PROBLEM REQUIREMENTS:
Arrange every line of the items below as a Markdown table with the columns "Row" and "Line," numbering the rows in order and leaving out blank lines.

--- start MATERIAL PROVIDED ---

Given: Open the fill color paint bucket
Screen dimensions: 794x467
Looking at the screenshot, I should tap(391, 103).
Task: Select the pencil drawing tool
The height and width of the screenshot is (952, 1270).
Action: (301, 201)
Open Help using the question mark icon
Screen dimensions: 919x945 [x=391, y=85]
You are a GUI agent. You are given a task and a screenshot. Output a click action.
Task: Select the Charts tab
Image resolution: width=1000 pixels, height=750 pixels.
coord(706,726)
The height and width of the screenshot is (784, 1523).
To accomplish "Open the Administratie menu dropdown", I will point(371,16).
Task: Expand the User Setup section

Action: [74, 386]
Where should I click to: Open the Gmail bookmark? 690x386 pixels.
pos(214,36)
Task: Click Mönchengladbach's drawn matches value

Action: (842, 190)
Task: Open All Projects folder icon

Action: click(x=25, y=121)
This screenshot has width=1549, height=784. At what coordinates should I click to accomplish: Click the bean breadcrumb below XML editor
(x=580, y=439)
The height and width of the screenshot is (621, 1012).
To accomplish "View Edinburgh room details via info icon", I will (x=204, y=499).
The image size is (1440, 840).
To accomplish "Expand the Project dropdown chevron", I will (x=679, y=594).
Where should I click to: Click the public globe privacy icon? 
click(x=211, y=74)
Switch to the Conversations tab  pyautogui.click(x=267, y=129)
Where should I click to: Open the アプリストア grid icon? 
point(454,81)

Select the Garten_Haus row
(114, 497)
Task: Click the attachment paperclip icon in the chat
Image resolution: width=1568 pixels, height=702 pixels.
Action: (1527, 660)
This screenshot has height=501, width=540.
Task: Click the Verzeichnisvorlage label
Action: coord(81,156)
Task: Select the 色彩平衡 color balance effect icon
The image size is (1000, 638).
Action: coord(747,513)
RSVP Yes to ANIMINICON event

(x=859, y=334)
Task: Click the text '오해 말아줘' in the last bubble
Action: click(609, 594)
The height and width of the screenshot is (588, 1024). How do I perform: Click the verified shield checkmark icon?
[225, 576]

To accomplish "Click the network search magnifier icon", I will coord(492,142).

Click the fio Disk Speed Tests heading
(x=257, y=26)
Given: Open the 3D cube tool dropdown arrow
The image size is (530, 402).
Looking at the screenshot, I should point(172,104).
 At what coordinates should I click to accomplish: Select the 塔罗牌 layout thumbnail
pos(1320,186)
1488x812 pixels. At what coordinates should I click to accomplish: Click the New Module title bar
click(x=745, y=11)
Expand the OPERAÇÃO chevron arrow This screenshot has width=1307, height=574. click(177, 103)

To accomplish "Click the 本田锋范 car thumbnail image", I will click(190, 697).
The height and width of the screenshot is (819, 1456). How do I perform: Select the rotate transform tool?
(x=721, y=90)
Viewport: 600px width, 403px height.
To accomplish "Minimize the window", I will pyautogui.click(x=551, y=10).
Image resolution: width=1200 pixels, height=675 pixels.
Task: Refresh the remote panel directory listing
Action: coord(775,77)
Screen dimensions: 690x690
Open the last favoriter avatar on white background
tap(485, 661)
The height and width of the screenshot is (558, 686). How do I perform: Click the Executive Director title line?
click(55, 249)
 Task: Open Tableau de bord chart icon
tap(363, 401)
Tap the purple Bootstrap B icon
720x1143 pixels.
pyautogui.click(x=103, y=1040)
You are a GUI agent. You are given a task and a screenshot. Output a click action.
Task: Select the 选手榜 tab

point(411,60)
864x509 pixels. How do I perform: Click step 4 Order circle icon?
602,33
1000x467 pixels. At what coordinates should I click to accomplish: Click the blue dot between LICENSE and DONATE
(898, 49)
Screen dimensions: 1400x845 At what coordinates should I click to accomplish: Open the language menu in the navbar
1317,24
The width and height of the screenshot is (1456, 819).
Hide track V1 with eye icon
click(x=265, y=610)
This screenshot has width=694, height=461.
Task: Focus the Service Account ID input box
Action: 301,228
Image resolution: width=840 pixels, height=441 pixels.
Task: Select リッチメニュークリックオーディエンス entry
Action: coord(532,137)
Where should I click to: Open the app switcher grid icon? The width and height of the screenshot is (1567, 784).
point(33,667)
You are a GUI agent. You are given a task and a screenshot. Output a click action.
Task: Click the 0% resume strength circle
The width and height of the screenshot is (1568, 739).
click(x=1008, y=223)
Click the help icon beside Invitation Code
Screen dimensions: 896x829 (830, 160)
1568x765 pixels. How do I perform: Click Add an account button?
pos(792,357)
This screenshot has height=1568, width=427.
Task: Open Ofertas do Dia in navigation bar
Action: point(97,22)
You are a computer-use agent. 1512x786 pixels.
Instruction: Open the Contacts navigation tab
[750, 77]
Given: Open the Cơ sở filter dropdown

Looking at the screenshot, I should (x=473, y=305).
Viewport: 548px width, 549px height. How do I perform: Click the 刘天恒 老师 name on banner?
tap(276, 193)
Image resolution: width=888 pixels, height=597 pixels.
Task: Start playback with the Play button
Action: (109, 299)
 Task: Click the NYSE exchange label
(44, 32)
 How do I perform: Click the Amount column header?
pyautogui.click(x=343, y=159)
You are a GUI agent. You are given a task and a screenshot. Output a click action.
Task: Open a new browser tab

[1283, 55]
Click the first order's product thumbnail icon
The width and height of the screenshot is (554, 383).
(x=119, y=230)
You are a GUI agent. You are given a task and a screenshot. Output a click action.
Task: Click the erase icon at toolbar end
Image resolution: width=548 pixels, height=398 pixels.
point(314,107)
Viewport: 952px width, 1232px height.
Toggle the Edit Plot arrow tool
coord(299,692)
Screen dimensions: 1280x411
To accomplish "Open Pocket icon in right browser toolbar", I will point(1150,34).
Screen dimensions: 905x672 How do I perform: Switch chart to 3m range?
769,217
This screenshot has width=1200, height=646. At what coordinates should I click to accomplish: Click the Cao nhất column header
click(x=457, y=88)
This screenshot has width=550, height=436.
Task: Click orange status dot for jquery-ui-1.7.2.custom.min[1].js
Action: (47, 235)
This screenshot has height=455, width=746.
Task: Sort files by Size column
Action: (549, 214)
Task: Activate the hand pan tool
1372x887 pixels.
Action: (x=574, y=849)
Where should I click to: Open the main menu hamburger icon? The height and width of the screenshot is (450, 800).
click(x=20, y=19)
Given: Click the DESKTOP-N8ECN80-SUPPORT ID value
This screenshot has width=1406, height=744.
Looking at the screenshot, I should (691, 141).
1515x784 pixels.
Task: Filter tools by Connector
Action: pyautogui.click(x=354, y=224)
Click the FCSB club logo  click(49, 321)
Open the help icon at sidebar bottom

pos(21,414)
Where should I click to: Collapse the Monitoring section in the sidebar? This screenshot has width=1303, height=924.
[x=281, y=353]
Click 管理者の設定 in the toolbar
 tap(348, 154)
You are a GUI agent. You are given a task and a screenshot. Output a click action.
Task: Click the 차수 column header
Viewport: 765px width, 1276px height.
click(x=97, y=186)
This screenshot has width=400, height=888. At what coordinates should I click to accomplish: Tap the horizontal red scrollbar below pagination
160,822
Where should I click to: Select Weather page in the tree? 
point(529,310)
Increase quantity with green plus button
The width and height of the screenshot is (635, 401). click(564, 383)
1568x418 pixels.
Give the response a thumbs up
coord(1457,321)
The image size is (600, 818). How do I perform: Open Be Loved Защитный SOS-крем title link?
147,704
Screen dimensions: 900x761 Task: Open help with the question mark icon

--- end MATERIAL PROVIDED ---

RESULT FOR THIS TASK:
| Row | Line |
|---|---|
| 1 | Given: Open the fill color paint bucket |
| 2 | Screen dimensions: 794x467 |
| 3 | Looking at the screenshot, I should tap(391, 103). |
| 4 | Task: Select the pencil drawing tool |
| 5 | The height and width of the screenshot is (952, 1270). |
| 6 | Action: (301, 201) |
| 7 | Open Help using the question mark icon |
| 8 | Screen dimensions: 919x945 [x=391, y=85] |
| 9 | You are a GUI agent. You are given a task and a screenshot. Output a click action. |
| 10 | Task: Select the Charts tab |
| 11 | Image resolution: width=1000 pixels, height=750 pixels. |
| 12 | coord(706,726) |
| 13 | The height and width of the screenshot is (784, 1523). |
| 14 | To accomplish "Open the Administratie menu dropdown", I will point(371,16). |
| 15 | Task: Expand the User Setup section |
| 16 | Action: [74, 386] |
| 17 | Where should I click to: Open the Gmail bookmark? 690x386 pixels. |
| 18 | pos(214,36) |
| 19 | Task: Click Mönchengladbach's drawn matches value |
| 20 | Action: (842, 190) |
| 21 | Task: Open All Projects folder icon |
| 22 | Action: click(x=25, y=121) |
| 23 | This screenshot has width=1549, height=784. At what coordinates should I click to accomplish: Click the bean breadcrumb below XML editor |
| 24 | (x=580, y=439) |
| 25 | The height and width of the screenshot is (621, 1012). |
| 26 | To accomplish "View Edinburgh room details via info icon", I will (x=204, y=499). |
| 27 | The image size is (1440, 840). |
| 28 | To accomplish "Expand the Project dropdown chevron", I will (x=679, y=594). |
| 29 | Where should I click to: Click the public globe privacy icon?  |
| 30 | click(x=211, y=74) |
| 31 | Switch to the Conversations tab  pyautogui.click(x=267, y=129) |
| 32 | Where should I click to: Open the アプリストア grid icon?  |
| 33 | point(454,81) |
| 34 | Select the Garten_Haus row |
| 35 | (114, 497) |
| 36 | Task: Click the attachment paperclip icon in the chat |
| 37 | Image resolution: width=1568 pixels, height=702 pixels. |
| 38 | Action: (1527, 660) |
| 39 | This screenshot has height=501, width=540. |
| 40 | Task: Click the Verzeichnisvorlage label |
| 41 | Action: coord(81,156) |
| 42 | Task: Select the 色彩平衡 color balance effect icon |
| 43 | The image size is (1000, 638). |
| 44 | Action: coord(747,513) |
| 45 | RSVP Yes to ANIMINICON event |
| 46 | (x=859, y=334) |
| 47 | Task: Click the text '오해 말아줘' in the last bubble |
| 48 | Action: click(609, 594) |
| 49 | The height and width of the screenshot is (588, 1024). How do I perform: Click the verified shield checkmark icon? |
| 50 | [225, 576] |
| 51 | To accomplish "Click the network search magnifier icon", I will coord(492,142). |
| 52 | Click the fio Disk Speed Tests heading |
| 53 | (x=257, y=26) |
| 54 | Given: Open the 3D cube tool dropdown arrow |
| 55 | The image size is (530, 402). |
| 56 | Looking at the screenshot, I should point(172,104). |
| 57 |  At what coordinates should I click to accomplish: Select the 塔罗牌 layout thumbnail |
| 58 | pos(1320,186) |
| 59 | 1488x812 pixels. At what coordinates should I click to accomplish: Click the New Module title bar |
| 60 | click(x=745, y=11) |
| 61 | Expand the OPERAÇÃO chevron arrow This screenshot has width=1307, height=574. click(177, 103) |
| 62 | To accomplish "Click the 本田锋范 car thumbnail image", I will click(190, 697). |
| 63 | The height and width of the screenshot is (819, 1456). How do I perform: Select the rotate transform tool? |
| 64 | (x=721, y=90) |
| 65 | Viewport: 600px width, 403px height. |
| 66 | To accomplish "Minimize the window", I will pyautogui.click(x=551, y=10). |
| 67 | Image resolution: width=1200 pixels, height=675 pixels. |
| 68 | Task: Refresh the remote panel directory listing |
| 69 | Action: coord(775,77) |
| 70 | Screen dimensions: 690x690 |
| 71 | Open the last favoriter avatar on white background |
| 72 | tap(485, 661) |
| 73 | The height and width of the screenshot is (558, 686). How do I perform: Click the Executive Director title line? |
| 74 | click(55, 249) |
| 75 |  Task: Open Tableau de bord chart icon |
| 76 | tap(363, 401) |
| 77 | Tap the purple Bootstrap B icon |
| 78 | 720x1143 pixels. |
| 79 | pyautogui.click(x=103, y=1040) |
| 80 | You are a GUI agent. You are given a task and a screenshot. Output a click action. |
| 81 | Task: Select the 选手榜 tab |
| 82 | point(411,60) |
| 83 | 864x509 pixels. How do I perform: Click step 4 Order circle icon? |
| 84 | 602,33 |
| 85 | 1000x467 pixels. At what coordinates should I click to accomplish: Click the blue dot between LICENSE and DONATE |
| 86 | (898, 49) |
| 87 | Screen dimensions: 1400x845 At what coordinates should I click to accomplish: Open the language menu in the navbar |
| 88 | 1317,24 |
| 89 | The width and height of the screenshot is (1456, 819). |
| 90 | Hide track V1 with eye icon |
| 91 | click(x=265, y=610) |
| 92 | This screenshot has width=694, height=461. |
| 93 | Task: Focus the Service Account ID input box |
| 94 | Action: 301,228 |
| 95 | Image resolution: width=840 pixels, height=441 pixels. |
| 96 | Task: Select リッチメニュークリックオーディエンス entry |
| 97 | Action: coord(532,137) |
| 98 | Where should I click to: Open the app switcher grid icon? The width and height of the screenshot is (1567, 784). |
| 99 | point(33,667) |
| 100 | You are a GUI agent. You are given a task and a screenshot. Output a click action. |
| 101 | Task: Click the 0% resume strength circle |
| 102 | The width and height of the screenshot is (1568, 739). |
| 103 | click(x=1008, y=223) |
| 104 | Click the help icon beside Invitation Code |
| 105 | Screen dimensions: 896x829 (830, 160) |
| 106 | 1568x765 pixels. How do I perform: Click Add an account button? |
| 107 | pos(792,357) |
| 108 | This screenshot has height=1568, width=427. |
| 109 | Task: Open Ofertas do Dia in navigation bar |
| 110 | Action: point(97,22) |
| 111 | You are a computer-use agent. 1512x786 pixels. |
| 112 | Instruction: Open the Contacts navigation tab |
| 113 | [750, 77] |
| 114 | Given: Open the Cơ sở filter dropdown |
| 115 | Looking at the screenshot, I should (x=473, y=305). |
| 116 | Viewport: 548px width, 549px height. How do I perform: Click the 刘天恒 老师 name on banner? |
| 117 | tap(276, 193) |
| 118 | Image resolution: width=888 pixels, height=597 pixels. |
| 119 | Task: Start playback with the Play button |
| 120 | Action: (109, 299) |
| 121 |  Task: Click the NYSE exchange label |
| 122 | (44, 32) |
| 123 |  How do I perform: Click the Amount column header? |
| 124 | pyautogui.click(x=343, y=159) |
| 125 | You are a GUI agent. You are given a task and a screenshot. Output a click action. |
| 126 | Task: Open a new browser tab |
| 127 | [1283, 55] |
| 128 | Click the first order's product thumbnail icon |
| 129 | The width and height of the screenshot is (554, 383). |
| 130 | (x=119, y=230) |
| 131 | You are a GUI agent. You are given a task and a screenshot. Output a click action. |
| 132 | Task: Click the erase icon at toolbar end |
| 133 | Image resolution: width=548 pixels, height=398 pixels. |
| 134 | point(314,107) |
| 135 | Viewport: 952px width, 1232px height. |
| 136 | Toggle the Edit Plot arrow tool |
| 137 | coord(299,692) |
| 138 | Screen dimensions: 1280x411 |
| 139 | To accomplish "Open Pocket icon in right browser toolbar", I will point(1150,34). |
| 140 | Screen dimensions: 905x672 How do I perform: Switch chart to 3m range? |
| 141 | 769,217 |
| 142 | This screenshot has width=1200, height=646. At what coordinates should I click to accomplish: Click the Cao nhất column header |
| 143 | click(x=457, y=88) |
| 144 | This screenshot has width=550, height=436. |
| 145 | Task: Click orange status dot for jquery-ui-1.7.2.custom.min[1].js |
| 146 | Action: (47, 235) |
| 147 | This screenshot has height=455, width=746. |
| 148 | Task: Sort files by Size column |
| 149 | Action: (549, 214) |
| 150 | Task: Activate the hand pan tool |
| 151 | 1372x887 pixels. |
| 152 | Action: (x=574, y=849) |
| 153 | Where should I click to: Open the main menu hamburger icon? The height and width of the screenshot is (450, 800). |
| 154 | click(x=20, y=19) |
| 155 | Given: Click the DESKTOP-N8ECN80-SUPPORT ID value |
| 156 | This screenshot has width=1406, height=744. |
| 157 | Looking at the screenshot, I should (691, 141). |
| 158 | 1515x784 pixels. |
| 159 | Task: Filter tools by Connector |
| 160 | Action: pyautogui.click(x=354, y=224) |
| 161 | Click the FCSB club logo  click(49, 321) |
| 162 | Open the help icon at sidebar bottom |
| 163 | pos(21,414) |
| 164 | Where should I click to: Collapse the Monitoring section in the sidebar? This screenshot has width=1303, height=924. |
| 165 | [x=281, y=353] |
| 166 | Click 管理者の設定 in the toolbar |
| 167 |  tap(348, 154) |
| 168 | You are a GUI agent. You are given a task and a screenshot. Output a click action. |
| 169 | Task: Click the 차수 column header |
| 170 | Viewport: 765px width, 1276px height. |
| 171 | click(x=97, y=186) |
| 172 | This screenshot has width=400, height=888. At what coordinates should I click to accomplish: Tap the horizontal red scrollbar below pagination |
| 173 | 160,822 |
| 174 | Where should I click to: Select Weather page in the tree?  |
| 175 | point(529,310) |
| 176 | Increase quantity with green plus button |
| 177 | The width and height of the screenshot is (635, 401). click(564, 383) |
| 178 | 1568x418 pixels. |
| 179 | Give the response a thumbs up |
| 180 | coord(1457,321) |
| 181 | The image size is (600, 818). How do I perform: Open Be Loved Защитный SOS-крем title link? |
| 182 | 147,704 |
| 183 | Screen dimensions: 900x761 Task: Open help with the question mark icon |